■ What is expected
Report every line of the material that contains the string "will".

■ Given data

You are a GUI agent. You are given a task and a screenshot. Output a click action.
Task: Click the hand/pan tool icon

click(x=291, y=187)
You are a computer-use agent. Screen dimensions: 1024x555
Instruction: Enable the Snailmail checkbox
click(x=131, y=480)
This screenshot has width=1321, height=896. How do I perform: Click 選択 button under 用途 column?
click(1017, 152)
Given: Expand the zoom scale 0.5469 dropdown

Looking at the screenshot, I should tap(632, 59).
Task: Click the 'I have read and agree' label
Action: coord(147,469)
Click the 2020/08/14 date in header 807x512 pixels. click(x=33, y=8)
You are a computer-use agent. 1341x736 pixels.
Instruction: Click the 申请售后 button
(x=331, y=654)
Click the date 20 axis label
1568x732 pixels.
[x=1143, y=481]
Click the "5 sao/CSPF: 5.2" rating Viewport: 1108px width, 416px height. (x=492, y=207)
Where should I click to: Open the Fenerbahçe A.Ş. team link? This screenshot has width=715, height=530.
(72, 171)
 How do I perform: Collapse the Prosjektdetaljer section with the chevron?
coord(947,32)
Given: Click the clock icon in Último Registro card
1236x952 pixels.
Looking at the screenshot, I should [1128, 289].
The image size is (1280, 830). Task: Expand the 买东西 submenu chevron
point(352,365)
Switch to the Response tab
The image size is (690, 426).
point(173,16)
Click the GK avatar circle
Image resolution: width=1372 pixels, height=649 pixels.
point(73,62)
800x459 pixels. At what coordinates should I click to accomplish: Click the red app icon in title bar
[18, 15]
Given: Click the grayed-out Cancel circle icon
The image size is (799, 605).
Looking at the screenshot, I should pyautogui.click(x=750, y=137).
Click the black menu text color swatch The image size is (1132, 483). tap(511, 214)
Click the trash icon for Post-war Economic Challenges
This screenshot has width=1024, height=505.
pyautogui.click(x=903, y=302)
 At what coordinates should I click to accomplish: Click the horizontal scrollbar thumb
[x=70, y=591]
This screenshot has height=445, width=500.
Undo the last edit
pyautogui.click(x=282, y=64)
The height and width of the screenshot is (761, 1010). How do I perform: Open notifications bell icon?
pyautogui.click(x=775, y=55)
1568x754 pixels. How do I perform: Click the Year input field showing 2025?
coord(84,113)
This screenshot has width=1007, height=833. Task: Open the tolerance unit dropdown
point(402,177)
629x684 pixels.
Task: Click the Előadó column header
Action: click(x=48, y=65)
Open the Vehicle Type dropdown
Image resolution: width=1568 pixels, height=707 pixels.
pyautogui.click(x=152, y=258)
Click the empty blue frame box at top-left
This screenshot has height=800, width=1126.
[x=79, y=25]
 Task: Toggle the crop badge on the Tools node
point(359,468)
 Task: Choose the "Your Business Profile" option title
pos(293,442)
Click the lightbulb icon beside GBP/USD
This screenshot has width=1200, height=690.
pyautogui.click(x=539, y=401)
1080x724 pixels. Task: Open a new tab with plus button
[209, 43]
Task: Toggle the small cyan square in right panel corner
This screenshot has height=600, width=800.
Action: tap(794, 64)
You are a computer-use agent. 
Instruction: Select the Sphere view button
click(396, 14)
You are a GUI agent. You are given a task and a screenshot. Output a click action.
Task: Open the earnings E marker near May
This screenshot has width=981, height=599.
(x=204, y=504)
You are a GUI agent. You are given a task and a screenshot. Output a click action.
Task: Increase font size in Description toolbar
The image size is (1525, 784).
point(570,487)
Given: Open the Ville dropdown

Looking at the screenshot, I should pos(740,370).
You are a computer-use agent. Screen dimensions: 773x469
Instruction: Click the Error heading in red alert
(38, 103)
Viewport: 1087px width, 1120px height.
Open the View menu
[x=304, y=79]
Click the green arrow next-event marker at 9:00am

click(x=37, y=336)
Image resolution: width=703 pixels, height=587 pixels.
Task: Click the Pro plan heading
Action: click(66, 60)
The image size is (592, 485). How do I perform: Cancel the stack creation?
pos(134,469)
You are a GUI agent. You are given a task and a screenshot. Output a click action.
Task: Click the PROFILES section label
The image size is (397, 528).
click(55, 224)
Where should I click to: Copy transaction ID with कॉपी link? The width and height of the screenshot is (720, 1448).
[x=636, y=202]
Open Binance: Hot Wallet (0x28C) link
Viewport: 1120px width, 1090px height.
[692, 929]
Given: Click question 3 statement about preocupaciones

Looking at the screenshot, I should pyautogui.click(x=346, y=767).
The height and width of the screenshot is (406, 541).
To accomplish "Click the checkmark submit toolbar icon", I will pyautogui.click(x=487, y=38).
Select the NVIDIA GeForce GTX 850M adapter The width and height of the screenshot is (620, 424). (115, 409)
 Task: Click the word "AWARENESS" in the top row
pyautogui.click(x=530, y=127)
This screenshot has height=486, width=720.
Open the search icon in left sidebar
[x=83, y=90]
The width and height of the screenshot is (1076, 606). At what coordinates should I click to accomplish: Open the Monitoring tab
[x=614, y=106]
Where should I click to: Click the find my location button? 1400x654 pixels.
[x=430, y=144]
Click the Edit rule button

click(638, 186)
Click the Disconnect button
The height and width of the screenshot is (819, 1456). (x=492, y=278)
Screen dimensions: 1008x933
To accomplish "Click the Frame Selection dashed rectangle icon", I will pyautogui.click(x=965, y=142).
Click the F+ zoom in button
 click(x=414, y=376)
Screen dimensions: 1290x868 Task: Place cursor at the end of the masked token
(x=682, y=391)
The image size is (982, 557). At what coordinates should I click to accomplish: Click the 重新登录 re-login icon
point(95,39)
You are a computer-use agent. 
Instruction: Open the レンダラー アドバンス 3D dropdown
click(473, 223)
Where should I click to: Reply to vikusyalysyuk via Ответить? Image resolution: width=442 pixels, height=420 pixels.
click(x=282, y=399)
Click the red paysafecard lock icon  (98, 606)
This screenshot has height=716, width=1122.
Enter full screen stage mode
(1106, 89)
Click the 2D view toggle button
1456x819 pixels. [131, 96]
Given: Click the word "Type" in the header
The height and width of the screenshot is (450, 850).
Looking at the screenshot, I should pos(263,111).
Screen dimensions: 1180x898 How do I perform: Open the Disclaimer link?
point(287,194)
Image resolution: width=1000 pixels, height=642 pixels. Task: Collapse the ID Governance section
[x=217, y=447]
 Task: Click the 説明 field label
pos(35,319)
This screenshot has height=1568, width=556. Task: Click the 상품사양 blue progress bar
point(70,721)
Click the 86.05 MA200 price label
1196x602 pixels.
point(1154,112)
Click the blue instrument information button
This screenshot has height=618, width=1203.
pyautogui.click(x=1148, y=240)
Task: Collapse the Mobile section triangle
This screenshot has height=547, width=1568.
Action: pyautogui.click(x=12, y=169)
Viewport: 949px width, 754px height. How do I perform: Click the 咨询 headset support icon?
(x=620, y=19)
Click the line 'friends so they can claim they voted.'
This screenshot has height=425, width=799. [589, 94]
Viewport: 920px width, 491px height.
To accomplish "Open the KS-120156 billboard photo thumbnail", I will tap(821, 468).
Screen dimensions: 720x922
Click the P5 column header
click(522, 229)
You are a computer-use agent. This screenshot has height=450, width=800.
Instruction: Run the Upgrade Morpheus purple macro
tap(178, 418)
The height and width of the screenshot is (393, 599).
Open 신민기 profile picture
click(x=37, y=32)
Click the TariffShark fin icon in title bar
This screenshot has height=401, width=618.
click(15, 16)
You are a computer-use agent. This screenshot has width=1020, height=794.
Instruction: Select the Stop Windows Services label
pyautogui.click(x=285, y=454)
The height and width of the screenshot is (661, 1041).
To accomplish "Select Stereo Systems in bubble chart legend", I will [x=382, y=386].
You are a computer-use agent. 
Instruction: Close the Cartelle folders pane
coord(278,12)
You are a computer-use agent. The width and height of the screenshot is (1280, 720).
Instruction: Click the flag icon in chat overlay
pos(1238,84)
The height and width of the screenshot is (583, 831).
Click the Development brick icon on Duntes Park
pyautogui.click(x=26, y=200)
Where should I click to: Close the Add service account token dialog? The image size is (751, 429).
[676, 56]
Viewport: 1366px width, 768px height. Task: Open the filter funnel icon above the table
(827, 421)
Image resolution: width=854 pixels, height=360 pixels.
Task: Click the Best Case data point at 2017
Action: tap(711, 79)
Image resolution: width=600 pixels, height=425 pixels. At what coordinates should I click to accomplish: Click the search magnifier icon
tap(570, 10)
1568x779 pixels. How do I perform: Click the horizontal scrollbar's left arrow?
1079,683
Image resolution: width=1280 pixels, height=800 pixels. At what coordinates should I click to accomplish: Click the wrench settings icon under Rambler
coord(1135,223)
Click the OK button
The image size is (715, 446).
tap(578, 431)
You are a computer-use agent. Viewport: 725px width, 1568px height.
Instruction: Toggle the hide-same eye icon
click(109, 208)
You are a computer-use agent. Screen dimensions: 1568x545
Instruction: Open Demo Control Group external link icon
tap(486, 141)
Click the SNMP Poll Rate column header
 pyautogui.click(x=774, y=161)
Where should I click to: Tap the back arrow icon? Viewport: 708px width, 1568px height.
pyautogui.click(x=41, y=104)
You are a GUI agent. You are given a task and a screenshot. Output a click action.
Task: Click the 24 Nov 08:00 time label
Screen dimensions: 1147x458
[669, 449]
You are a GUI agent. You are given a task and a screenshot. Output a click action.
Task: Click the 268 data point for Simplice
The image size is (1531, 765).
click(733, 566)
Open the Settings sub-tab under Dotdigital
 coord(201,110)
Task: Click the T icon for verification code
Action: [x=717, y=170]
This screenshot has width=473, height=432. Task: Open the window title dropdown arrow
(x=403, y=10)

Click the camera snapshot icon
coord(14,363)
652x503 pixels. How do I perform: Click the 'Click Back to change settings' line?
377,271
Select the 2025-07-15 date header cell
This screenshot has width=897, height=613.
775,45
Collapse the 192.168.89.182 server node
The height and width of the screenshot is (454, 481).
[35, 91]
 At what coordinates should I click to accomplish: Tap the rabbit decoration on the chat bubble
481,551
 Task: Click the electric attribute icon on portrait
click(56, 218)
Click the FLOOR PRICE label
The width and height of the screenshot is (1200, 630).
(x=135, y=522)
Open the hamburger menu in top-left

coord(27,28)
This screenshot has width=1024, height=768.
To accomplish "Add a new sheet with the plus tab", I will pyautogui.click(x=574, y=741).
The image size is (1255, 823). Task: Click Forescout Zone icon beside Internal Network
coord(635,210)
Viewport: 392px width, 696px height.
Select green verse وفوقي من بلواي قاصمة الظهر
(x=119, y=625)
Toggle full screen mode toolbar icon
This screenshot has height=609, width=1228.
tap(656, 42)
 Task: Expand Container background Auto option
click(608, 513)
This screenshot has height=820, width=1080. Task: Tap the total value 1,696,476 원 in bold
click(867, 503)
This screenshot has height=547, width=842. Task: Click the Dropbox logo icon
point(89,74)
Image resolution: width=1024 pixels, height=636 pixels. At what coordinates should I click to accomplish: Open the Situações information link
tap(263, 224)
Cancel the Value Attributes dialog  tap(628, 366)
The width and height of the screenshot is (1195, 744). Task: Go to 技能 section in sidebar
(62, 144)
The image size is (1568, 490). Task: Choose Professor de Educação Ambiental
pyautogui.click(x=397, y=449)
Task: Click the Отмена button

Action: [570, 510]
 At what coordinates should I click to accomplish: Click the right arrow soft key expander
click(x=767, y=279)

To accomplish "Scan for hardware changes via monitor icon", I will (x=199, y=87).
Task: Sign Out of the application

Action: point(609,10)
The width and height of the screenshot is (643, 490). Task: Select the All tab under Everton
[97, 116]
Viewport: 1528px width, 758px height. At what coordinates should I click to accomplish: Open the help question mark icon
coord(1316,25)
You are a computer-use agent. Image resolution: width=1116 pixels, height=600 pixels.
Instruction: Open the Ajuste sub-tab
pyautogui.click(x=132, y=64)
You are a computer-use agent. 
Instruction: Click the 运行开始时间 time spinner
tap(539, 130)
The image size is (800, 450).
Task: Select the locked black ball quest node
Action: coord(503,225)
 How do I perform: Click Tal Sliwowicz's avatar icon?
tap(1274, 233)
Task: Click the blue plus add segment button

■ Solution below
To accomplish "Click the checkmark submit toolbar icon", I will pyautogui.click(x=487, y=38).
To accomplish "Click the Frame Selection dashed rectangle icon", I will pyautogui.click(x=965, y=142).
To accomplish "Open the KS-120156 billboard photo thumbnail", I will tap(821, 468).
To accomplish "Select Stereo Systems in bubble chart legend", I will [x=382, y=386].
To accomplish "Add a new sheet with the plus tab", I will pyautogui.click(x=574, y=741).
To accomplish "Scan for hardware changes via monitor icon", I will (x=199, y=87).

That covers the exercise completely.